THE EXPERIENCE OF the last decade suggests that emerging capital markets are vulnerable to significant shifts in investors' confidence in both upward and downward directions. Downward shifts in confidence and financial market collapses are abrupt and often take place unexpectedly after a large boom. Table 1 documents the magnitude of these booms for several precrisis episodes: Argentina and Mexico in 1994, Korea in 1997, and Turkey in 2000. Taking Turkey as an example, the year before its financial crisis in 2001, the country boasted an average quarterly current account-to-GDP ratio of -5.1%, consumption growth of 4.5%, an increase in equity prices of 57%, and GDP growth of 3%. (1)
It is widely agreed that overconfidence and informational problems are at least partially responsible for recent crisis episodes, as the above opening quote by International Monetary Fund (IMF) on the Asian crisis suggests. Whether these frictions in international capital markets can be large enough to explain precrisis periods of bonanza and the depth of the crises remains an open question.
In this paper, we aim to answer this question by studying the quantitative predictions of a model in which optimism, due to investors' underestimation of the weaknesses of emerging economies, acts as the driving force behind both the precrisis booms and the vulnerability that paves the way to financial turmoil and deep recessions. In the model, the precrisis bonanza is driven by a sequence of positive signals that investors interpret as an improvement in the true fundamentals of the economy. The crisis occurs as a sudden downward adjustment in investors' expectations of the true fundamentals is triggered and their optimism suddenly fades. The magnitude of this downward adjustment increases with the level of optimism attained prior to the crisis.
The informational frictions that are the key ingredient of the model are likely to be prevalent in emerging markets for several reasons. One is the lack of transparency in policymaking and data reporting, which manifests itself in the form of inaccurate or misleading data. (2)

[Dataset items]
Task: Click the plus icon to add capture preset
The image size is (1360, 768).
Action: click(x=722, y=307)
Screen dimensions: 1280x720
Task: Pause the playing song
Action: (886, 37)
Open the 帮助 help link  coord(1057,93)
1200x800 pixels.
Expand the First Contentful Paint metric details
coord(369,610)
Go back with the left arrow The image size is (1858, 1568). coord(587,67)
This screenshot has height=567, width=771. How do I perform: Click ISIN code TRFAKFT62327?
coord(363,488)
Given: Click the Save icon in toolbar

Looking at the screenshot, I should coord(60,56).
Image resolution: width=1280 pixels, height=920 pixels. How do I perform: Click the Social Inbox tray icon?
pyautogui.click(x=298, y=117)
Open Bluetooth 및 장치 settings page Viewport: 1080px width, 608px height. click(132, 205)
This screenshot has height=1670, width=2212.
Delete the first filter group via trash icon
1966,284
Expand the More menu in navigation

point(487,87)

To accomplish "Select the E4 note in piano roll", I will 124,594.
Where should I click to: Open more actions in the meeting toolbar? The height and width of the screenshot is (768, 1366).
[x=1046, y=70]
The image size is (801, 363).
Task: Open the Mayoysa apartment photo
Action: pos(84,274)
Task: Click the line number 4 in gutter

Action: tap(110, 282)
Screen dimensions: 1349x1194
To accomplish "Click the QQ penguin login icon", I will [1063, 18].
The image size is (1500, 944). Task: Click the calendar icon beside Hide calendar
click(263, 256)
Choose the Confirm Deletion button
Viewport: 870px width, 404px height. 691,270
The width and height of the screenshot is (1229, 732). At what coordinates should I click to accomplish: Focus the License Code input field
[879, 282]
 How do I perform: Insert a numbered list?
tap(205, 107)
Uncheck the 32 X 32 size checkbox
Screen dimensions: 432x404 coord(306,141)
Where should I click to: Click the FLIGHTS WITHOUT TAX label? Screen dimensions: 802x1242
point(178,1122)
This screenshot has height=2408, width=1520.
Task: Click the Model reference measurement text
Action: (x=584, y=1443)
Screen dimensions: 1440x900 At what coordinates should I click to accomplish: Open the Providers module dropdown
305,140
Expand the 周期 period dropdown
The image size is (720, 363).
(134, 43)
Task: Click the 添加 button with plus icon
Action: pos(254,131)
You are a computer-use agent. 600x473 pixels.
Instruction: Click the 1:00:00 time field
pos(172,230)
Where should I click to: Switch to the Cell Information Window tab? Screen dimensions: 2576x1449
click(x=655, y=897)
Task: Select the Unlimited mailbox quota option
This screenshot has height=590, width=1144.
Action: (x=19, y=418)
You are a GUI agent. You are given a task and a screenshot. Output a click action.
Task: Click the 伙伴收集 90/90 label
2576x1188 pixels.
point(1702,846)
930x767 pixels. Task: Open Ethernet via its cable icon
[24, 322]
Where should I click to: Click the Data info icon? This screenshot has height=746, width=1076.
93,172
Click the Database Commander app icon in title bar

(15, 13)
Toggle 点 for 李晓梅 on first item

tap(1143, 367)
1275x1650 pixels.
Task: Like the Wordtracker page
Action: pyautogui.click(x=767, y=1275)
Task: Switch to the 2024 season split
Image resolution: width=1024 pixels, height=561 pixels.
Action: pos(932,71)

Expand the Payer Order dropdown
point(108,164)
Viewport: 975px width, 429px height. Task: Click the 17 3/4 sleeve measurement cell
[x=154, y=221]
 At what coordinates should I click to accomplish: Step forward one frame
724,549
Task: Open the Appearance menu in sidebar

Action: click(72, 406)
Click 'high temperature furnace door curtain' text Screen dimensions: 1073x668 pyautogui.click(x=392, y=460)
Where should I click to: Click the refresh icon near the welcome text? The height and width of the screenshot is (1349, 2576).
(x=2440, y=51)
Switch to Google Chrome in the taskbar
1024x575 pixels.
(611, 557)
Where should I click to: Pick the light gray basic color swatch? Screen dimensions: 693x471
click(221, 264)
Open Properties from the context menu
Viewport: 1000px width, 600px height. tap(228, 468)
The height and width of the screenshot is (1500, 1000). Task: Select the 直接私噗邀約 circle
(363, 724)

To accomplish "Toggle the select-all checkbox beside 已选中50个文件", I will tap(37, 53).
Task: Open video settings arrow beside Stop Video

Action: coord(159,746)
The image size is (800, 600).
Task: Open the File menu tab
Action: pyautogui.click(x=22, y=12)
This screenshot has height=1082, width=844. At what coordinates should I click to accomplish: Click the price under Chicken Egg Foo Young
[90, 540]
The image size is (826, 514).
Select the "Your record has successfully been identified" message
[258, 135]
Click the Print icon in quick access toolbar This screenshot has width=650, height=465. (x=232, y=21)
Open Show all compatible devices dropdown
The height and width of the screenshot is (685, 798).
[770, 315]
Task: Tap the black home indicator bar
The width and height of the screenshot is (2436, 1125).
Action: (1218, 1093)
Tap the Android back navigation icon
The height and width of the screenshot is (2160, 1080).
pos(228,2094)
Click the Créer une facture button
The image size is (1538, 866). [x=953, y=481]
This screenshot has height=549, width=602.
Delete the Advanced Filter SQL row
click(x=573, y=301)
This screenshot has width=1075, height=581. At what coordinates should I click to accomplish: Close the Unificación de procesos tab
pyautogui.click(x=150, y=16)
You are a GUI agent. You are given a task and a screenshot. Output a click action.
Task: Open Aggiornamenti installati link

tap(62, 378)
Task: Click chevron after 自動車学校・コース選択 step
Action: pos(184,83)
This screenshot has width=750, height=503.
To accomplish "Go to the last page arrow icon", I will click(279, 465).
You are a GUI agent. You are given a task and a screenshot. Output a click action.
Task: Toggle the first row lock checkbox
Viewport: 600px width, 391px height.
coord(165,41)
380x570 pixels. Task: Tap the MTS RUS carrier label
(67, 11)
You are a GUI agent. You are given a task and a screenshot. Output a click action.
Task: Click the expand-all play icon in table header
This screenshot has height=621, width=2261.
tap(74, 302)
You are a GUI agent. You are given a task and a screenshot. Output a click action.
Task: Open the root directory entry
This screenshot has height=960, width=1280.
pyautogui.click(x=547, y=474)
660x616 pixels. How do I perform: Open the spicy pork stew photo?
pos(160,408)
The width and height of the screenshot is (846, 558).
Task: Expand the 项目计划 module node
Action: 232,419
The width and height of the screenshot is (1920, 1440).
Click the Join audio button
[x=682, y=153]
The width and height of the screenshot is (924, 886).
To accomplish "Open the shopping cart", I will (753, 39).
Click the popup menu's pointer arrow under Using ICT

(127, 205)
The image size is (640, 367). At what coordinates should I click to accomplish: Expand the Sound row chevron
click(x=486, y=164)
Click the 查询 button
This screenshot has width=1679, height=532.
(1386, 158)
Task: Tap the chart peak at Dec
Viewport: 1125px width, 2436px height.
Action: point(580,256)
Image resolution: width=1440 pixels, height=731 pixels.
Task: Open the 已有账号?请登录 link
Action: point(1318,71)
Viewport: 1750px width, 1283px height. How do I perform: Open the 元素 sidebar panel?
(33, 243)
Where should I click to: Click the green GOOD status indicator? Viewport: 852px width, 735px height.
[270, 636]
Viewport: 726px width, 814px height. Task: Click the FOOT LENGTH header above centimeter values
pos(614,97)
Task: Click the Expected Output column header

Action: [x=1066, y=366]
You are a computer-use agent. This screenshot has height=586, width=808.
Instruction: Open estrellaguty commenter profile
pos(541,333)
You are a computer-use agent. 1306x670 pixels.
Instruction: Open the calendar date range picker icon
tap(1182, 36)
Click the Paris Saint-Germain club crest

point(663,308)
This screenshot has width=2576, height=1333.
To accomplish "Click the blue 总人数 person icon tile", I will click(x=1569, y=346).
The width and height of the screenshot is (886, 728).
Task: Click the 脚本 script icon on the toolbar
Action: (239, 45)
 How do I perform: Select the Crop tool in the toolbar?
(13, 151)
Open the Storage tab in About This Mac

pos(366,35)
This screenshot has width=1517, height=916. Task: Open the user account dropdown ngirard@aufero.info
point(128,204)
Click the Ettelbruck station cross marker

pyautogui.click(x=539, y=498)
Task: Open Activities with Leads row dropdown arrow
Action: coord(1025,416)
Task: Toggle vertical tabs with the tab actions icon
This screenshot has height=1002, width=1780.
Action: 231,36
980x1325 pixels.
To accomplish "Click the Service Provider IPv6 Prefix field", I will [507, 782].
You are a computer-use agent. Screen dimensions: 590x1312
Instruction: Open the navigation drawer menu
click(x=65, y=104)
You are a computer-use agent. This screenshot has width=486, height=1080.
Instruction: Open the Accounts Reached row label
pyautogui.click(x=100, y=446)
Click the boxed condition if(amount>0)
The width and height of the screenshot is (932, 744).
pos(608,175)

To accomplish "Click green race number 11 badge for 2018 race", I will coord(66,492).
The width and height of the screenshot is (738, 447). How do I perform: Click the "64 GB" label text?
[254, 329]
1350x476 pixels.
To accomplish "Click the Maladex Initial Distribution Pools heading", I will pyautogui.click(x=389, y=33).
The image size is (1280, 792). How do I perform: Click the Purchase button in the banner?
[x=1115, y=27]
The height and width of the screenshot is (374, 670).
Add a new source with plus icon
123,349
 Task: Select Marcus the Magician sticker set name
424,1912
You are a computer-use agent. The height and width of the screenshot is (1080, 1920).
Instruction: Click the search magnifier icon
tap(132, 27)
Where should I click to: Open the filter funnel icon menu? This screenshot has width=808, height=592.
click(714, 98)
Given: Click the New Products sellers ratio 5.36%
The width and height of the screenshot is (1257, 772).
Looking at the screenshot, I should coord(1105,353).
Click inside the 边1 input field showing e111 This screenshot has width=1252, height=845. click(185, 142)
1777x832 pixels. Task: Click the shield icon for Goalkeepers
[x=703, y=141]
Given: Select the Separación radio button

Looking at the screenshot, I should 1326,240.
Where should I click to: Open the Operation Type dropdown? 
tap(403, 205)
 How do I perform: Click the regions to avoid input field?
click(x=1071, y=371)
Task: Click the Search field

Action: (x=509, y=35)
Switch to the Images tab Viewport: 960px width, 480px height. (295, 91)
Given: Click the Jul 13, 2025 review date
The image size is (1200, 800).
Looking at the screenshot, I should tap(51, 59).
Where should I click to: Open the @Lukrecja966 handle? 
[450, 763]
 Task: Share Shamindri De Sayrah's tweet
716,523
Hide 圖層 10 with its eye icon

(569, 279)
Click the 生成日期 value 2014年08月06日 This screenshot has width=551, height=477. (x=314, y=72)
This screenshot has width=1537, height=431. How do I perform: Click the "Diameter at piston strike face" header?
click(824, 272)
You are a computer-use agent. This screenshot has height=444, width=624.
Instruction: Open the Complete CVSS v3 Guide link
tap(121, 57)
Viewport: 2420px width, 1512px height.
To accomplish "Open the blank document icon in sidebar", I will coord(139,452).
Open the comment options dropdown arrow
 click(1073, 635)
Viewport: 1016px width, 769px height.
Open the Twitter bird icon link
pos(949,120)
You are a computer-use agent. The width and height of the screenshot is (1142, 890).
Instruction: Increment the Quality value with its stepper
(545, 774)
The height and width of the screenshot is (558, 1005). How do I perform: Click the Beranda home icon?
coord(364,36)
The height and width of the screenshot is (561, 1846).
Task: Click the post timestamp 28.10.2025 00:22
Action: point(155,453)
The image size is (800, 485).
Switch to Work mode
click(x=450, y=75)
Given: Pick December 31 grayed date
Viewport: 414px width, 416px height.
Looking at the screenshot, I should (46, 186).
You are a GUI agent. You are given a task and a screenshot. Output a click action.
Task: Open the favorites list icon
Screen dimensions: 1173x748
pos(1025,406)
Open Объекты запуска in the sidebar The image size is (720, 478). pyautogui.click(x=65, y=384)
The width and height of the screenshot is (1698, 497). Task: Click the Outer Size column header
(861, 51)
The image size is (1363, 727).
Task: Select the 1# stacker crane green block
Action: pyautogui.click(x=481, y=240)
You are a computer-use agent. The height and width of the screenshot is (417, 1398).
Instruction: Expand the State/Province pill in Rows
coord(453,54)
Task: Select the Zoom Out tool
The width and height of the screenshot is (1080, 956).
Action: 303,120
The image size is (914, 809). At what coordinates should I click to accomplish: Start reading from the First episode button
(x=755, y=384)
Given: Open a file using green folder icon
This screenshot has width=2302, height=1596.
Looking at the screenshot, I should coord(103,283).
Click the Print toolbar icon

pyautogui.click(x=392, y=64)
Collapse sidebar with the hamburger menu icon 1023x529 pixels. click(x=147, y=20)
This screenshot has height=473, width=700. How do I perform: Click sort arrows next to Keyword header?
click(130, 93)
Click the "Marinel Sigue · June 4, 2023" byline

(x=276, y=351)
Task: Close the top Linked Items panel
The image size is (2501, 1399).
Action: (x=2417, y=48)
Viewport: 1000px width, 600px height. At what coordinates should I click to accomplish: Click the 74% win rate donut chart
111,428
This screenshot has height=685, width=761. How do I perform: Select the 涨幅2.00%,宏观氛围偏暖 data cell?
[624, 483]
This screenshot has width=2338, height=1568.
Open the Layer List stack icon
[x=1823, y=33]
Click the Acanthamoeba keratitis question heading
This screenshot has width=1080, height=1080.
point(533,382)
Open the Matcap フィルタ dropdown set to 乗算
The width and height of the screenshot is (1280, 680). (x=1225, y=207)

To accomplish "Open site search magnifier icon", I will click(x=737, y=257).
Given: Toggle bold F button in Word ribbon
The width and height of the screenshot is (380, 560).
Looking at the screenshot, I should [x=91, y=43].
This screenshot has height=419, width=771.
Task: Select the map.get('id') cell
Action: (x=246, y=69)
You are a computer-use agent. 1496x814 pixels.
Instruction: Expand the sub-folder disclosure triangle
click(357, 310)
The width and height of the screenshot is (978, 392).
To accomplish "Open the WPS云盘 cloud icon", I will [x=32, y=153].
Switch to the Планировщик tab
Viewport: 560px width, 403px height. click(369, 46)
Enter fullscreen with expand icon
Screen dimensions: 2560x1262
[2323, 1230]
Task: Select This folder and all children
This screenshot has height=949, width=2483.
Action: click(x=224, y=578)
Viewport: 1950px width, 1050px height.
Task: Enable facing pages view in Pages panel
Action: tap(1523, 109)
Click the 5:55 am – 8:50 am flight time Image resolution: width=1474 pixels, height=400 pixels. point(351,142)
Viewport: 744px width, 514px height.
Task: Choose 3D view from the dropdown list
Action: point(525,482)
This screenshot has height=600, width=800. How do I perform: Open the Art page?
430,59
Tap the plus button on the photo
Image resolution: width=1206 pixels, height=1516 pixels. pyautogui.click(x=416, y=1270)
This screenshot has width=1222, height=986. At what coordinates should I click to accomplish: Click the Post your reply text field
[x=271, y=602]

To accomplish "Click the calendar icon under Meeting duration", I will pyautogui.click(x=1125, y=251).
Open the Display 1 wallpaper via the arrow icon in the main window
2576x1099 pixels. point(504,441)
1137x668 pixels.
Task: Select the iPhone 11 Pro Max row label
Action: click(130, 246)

◆ STATED GOAL 1: According to the passage on emerging market crises, what was Turkey's GDP growth in the year before its 2001 financial crisis?
◆ STATED GOAL 2: Repeat word for word the portion of the passage on emerging market crises from "The informational frictions" to "misleading data. (2)".
The records come from a separate source.

◆ EXPECTED ANSWER 1: 3%

◆ EXPECTED ANSWER 2:
The informational frictions that are the key ingredient of the model are likely to be prevalent in emerging markets for several reasons. One is the lack of transparency in policymaking and data reporting, which manifests itself in the form of inaccurate or misleading data. (2)